Полицейские внезапно перешли на бег, и мои тело с разумом вдруг успокоились, готовясь к худшему. Тот же покой охватил меня в лодке, когда она взмыла к небу на гребне волны. Гашиш, шептал сверток у меня в кармане, не зная ничего, кроме своего имени. Гашиш. Я знал, что он во всех смыслах ценнее меня. У него была цена, которую люди готовы были за него заплатить, а вот моя жизнь не имела почти никакой ценности. Никто не заплатит за меня того, что можно заплатить за лежащий у меня в кармане товар, и поэтому я теперь у него в долгу. Но только я хотел вскинуть руки, чтобы сдаться и ему, и полиции, как они пронеслись мимо – один с одного бока, другой с другого – так близко, что задели меня рукавами.
ТЫ!
Так они все‑таки кричали не мне, а какому‑то разобранному мужику с такими грязными волосами и немытым лицом, что нельзя было определить ни его расу, ни национальность – французский идеал, да и только. Каждый может стать французом, даже бомж!
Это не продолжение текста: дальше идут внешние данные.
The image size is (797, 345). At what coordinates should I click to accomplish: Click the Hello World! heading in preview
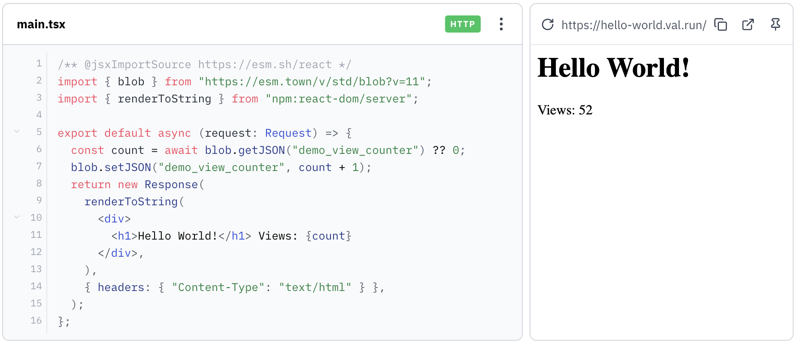click(613, 68)
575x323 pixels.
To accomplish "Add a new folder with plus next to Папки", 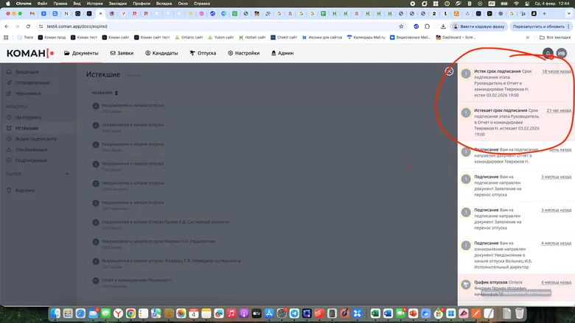I will (x=66, y=174).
Один полицейский выхватил пивную банку из рук растерявшегося бомжа и отшвырнул его к стене. Второй пнул его ногой в седалище, так что тот чуть не упал, пока остальные добропорядочные граждане – и я вместе, конечно же, со мной – стояли и смотрели на происходящее. Когда первый полицейский запустил в бомжа пивной банкой, забрызгав его с ног до головы, что, казалось, прямо противоречило их намерению сделать его менее неприглядным для глаз парижан, я и сам отвел глаза и молча зашагал дальше.
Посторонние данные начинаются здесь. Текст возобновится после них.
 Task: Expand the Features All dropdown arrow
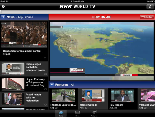[52, 84]
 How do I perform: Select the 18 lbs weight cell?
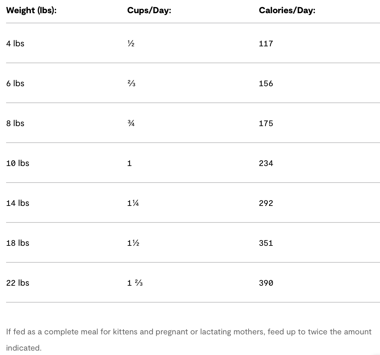(18, 243)
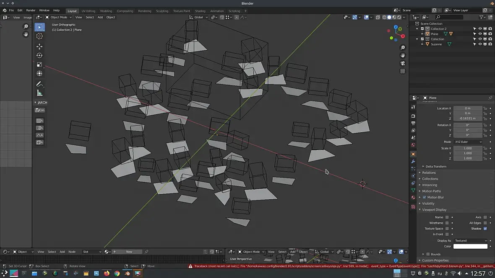The height and width of the screenshot is (278, 495).
Task: Activate the Move tool
Action: click(x=39, y=46)
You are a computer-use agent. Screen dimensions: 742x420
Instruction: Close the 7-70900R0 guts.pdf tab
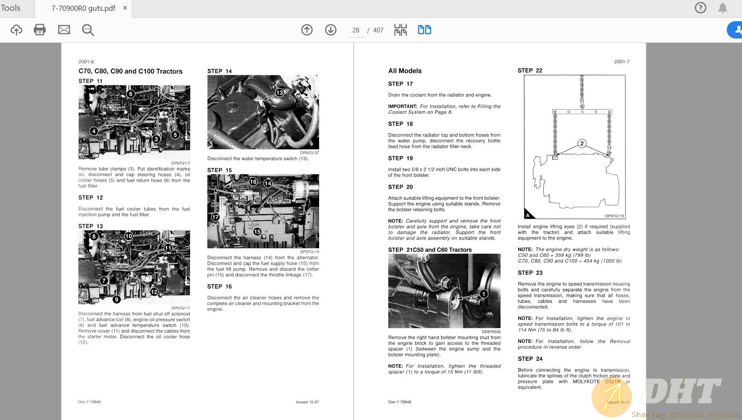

Вечером мы с теткой курили превосходнейший гашиш, пили превосходнейший о‑медок и слушали превосходнейший американский джаз, чернорабочую музыку, которую так любят французы, отчасти из‑за того, что каждая сладостная нота напоминает им об американском расизме и, что очень кстати, позволяет не думать о своем. Поскольку я тоже был чернорабочим, по крайней мере с виду, Нина Симон, поющая «Mississippi Goddam» была для меня идеальным аккомпанементом.
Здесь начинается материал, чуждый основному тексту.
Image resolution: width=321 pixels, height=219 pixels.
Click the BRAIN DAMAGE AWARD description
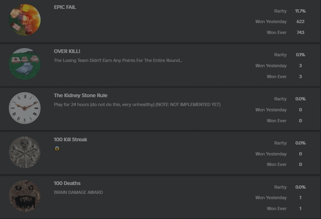78,192
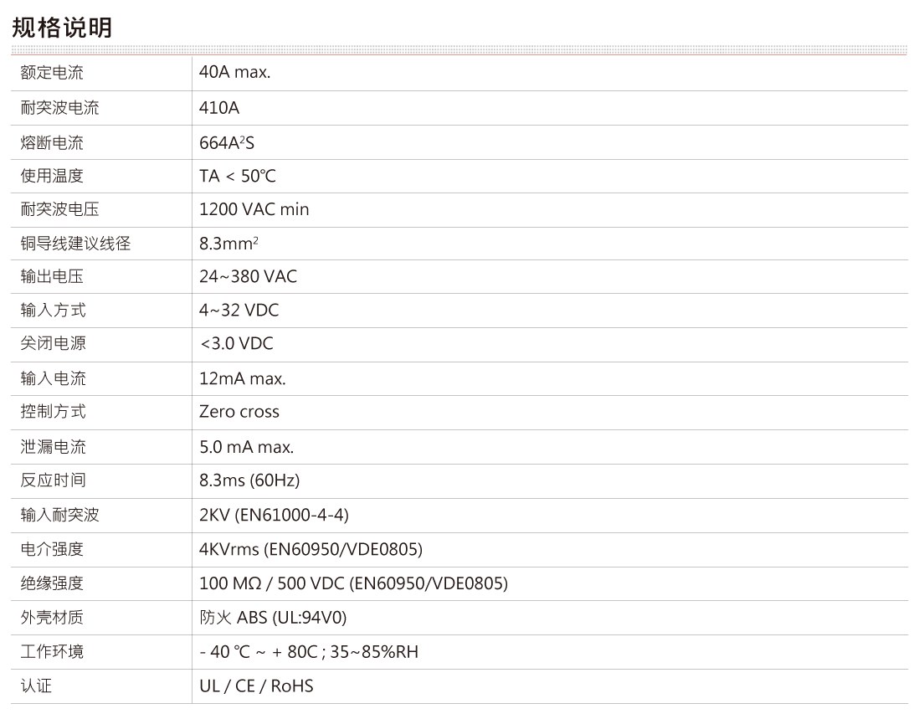The width and height of the screenshot is (919, 719).
Task: Click the 4KVrms dielectric strength value
Action: [310, 550]
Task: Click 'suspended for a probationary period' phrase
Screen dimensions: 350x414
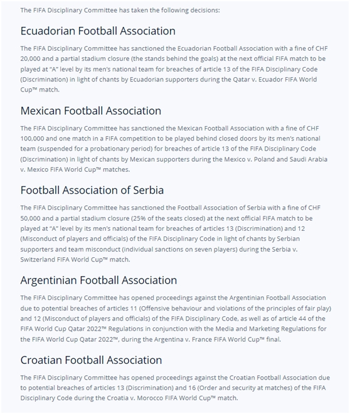Action: pos(95,149)
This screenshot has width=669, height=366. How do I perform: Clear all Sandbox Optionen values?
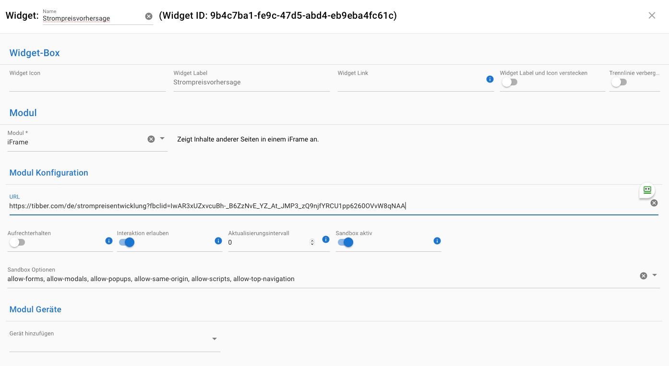pyautogui.click(x=644, y=276)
Да и у тетки, которая как раз дочитала мое признание, было тоже черно на душе. Ее так и не тронуло то, что меня год держали в тюрьме на голодном пайке вместе с тысячей зловонных соузников, заставили писать и переписывать признание, а затем, в качестве coup de grâce, засунули в одиночную камеру – голого, с мешками на голове, руках и ногах – и время от времени били слабым разрядом тока, из‑за чего я не знаю сколько времени не мог заснуть и в конце концов перестал отличать собственное тело от окружающего пространства, само время утратило для меня значение, пока на меня лился шквальный звуковой огонь из записанных на пленку младенческих воплей, чтобы я наконец сумел выдержать последний экзамен.
Тетке стало не по себе, когда она добралась до этого экзамена, и она все повторяла и повторяла вполголоса его единственный вопрос:
Что дороже свободы и независимости?
Как и полагается истинной революционерке, тетка уже знала ответ, самый известный лозунг Хо Ши Мина, волшебное заклинание, которое подвигло миллионы на восстание и смерть, все ради того, чтобы выставить сначала французов, а затем американцев, объединить и освободить нашу страну. Пробормотав этот вопрос, она, будто клятву, продекламировала ответ, который именно так и должен был звучать:
Ничего не бывает дороже свободы и независимости!
И затем снова повторила, но уже повысив интонацию к концу фразы, будто задавая вопрос:
Ничего не бывает дороже свободы и независимости?
Именно что бывает, печально отозвался я, покачивая головой и совершенно безвозмездно сообщая ей урок, который я усвоил столь огромной ценой. Ничего и вправду бывает дороже свободы и независимости.
Нет, нет, нет! Что может быть дороже свободы и независимости? Ничего!.. То есть свобода и независимость дороже, а не наоборот!
Ты ведь прочла мое признание. Я вздохнул, а затем так глубоко затянулся угашенной сигареткой, что у меня зашипело в легких, а поваливший изо рта дым напомнил, что все осязаемое когда‑нибудь да растворится в воздухе. Неужели ты не поняла ничего?
Заткнись! – крикнула она. Дай сюда сигарету.
Неужели ты не поймешь ничего после гашиша?